DATA SHOWN:
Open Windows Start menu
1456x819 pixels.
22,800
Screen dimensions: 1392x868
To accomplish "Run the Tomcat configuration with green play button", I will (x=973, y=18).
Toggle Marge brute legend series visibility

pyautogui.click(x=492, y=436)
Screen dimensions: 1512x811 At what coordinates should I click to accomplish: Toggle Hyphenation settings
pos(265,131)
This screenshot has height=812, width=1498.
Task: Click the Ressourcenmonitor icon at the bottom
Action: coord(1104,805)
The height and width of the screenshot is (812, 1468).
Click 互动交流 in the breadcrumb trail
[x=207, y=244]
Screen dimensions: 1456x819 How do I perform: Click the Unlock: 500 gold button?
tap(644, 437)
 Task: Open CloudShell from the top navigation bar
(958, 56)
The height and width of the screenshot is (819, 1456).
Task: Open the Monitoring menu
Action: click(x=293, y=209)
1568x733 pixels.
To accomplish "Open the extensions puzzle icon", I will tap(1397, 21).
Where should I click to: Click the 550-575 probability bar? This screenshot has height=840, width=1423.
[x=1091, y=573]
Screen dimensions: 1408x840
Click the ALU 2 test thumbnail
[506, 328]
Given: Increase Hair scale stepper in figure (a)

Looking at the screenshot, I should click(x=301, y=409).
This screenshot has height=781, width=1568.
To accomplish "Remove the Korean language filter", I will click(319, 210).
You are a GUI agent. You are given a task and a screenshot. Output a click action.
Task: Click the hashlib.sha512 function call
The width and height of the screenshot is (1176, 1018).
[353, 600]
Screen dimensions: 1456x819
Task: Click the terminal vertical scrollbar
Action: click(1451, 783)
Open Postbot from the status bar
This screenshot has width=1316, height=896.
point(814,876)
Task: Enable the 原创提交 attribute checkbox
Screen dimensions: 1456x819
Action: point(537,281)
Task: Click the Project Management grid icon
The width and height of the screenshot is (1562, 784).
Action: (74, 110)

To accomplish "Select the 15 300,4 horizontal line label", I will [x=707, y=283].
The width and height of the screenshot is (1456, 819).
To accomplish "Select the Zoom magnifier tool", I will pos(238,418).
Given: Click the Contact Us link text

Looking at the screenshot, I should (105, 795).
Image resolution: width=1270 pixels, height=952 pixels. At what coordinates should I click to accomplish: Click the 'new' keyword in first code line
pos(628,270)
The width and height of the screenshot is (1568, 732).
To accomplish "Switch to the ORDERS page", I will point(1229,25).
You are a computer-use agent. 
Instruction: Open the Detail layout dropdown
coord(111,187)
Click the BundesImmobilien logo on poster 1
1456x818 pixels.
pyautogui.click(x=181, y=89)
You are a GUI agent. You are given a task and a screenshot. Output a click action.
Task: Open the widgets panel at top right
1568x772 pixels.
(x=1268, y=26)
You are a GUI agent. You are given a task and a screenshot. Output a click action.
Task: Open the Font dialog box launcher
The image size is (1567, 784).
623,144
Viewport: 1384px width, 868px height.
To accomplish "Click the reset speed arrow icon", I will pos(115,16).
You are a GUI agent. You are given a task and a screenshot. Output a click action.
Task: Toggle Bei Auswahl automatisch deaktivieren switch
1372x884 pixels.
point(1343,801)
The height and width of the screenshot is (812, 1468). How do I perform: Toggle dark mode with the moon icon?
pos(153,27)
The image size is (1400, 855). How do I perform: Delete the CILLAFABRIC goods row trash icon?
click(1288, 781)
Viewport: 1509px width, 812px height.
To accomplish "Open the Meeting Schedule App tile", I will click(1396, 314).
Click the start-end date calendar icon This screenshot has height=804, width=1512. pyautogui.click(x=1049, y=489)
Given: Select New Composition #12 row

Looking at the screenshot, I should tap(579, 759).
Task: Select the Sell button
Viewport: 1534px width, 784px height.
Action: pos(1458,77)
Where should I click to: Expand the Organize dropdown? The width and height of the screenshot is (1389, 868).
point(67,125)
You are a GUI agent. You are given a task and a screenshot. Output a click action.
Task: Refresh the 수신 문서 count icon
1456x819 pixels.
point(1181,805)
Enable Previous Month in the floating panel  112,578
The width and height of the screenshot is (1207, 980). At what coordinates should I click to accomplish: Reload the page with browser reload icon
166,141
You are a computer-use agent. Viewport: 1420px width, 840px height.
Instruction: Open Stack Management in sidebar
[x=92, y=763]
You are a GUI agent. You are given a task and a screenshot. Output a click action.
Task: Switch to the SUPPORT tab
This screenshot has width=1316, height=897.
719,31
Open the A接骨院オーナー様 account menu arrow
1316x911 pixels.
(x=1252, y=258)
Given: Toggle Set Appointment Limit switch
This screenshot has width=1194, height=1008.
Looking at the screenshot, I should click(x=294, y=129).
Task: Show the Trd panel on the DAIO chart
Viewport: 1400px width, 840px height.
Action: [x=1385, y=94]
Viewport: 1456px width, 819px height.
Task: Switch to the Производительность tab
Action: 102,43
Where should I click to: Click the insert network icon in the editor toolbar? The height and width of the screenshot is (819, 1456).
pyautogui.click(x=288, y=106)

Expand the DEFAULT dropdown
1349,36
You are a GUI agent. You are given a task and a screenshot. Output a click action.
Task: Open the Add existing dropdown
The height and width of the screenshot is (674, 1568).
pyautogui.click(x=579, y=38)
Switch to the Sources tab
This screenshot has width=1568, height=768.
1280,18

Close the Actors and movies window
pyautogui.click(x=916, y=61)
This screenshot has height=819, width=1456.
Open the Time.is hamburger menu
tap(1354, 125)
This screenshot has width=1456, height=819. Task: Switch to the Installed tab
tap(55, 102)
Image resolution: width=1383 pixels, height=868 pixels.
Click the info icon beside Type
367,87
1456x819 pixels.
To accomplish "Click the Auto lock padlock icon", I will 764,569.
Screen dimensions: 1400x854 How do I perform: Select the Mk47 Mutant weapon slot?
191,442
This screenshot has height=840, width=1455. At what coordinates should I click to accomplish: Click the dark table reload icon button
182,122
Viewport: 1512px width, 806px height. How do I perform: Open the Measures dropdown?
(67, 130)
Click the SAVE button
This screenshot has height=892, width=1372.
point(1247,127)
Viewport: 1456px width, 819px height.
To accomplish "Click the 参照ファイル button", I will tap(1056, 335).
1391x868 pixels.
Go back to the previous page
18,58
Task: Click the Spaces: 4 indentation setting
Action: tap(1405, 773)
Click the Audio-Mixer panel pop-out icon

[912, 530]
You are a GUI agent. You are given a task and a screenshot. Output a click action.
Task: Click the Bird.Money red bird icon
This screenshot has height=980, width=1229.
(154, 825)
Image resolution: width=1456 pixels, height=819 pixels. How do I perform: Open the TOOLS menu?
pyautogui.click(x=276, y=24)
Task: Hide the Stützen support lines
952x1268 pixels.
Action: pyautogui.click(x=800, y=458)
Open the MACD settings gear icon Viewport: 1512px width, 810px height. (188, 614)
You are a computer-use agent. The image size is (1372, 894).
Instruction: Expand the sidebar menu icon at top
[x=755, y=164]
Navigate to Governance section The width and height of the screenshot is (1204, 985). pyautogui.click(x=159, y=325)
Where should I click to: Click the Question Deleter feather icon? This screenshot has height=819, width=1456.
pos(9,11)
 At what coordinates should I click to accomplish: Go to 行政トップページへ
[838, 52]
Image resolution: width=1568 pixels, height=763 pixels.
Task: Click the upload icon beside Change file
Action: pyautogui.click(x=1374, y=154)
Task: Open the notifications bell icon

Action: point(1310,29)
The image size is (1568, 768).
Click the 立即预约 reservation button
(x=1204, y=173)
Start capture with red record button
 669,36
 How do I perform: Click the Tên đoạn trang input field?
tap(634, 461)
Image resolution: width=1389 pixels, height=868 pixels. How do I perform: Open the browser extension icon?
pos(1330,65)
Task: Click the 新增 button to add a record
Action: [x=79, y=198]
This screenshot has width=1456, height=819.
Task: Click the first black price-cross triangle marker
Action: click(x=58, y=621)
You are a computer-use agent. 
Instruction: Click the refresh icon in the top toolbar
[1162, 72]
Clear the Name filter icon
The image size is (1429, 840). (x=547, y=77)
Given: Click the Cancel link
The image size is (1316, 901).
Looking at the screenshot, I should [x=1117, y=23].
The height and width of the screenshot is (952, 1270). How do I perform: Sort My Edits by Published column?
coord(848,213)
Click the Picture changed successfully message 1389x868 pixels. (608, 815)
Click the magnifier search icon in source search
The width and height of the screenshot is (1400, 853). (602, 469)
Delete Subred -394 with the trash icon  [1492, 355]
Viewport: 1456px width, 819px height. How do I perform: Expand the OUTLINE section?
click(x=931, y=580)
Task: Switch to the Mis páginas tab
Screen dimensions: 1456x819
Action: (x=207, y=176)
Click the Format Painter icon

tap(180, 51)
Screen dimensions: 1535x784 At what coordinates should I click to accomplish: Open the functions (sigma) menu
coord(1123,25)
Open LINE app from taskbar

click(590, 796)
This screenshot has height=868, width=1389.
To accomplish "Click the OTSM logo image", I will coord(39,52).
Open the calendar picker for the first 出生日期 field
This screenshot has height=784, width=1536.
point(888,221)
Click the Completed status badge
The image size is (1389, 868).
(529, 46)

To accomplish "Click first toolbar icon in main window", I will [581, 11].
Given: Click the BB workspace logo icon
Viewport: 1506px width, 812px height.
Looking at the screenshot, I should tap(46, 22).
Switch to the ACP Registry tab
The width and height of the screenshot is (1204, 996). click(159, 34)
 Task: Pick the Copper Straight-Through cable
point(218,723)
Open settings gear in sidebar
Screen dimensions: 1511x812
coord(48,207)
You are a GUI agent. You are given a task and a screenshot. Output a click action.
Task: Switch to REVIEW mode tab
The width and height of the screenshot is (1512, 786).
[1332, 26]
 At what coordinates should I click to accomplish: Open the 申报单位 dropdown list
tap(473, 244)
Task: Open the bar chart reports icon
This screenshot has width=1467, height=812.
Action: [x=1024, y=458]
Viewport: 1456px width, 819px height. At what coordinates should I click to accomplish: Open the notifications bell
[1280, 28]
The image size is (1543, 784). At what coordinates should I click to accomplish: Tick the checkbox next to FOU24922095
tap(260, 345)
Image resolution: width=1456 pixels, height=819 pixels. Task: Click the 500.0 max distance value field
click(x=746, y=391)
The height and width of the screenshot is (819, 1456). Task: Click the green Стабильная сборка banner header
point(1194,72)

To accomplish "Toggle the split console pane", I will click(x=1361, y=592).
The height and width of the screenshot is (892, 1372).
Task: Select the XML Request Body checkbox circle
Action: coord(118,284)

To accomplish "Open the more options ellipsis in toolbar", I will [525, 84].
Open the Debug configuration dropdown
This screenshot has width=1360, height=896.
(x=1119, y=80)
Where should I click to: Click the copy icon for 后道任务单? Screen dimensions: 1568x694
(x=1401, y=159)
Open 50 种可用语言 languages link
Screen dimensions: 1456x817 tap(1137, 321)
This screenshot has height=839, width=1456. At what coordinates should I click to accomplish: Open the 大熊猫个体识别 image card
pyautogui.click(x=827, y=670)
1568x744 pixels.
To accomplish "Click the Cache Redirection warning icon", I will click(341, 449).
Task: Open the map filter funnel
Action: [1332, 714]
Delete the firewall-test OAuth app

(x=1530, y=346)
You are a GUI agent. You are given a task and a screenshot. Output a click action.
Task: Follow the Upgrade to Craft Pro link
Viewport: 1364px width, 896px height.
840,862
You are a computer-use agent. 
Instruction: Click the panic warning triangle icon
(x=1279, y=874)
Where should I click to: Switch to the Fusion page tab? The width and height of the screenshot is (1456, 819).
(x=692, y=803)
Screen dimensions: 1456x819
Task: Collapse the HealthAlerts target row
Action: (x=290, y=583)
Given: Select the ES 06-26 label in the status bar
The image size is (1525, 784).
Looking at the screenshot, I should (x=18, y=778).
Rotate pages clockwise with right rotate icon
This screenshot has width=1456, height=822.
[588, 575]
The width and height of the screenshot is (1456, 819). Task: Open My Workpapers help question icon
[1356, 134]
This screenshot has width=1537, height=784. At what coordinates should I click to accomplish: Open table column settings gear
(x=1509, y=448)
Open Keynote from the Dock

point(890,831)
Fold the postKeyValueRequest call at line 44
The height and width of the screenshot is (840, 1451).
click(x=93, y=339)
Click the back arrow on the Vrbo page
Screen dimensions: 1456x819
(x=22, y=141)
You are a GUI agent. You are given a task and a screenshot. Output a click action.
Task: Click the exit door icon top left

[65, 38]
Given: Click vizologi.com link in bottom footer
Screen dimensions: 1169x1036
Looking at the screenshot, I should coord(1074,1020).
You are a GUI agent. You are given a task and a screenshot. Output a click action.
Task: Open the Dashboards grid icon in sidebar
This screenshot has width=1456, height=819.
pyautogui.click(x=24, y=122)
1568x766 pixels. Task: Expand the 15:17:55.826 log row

WHAT YOU SHOULD DO: From the material above, report how many lines contain the word "chart", giving only the number.

ANSWER FOR THIS EXERCISE: 2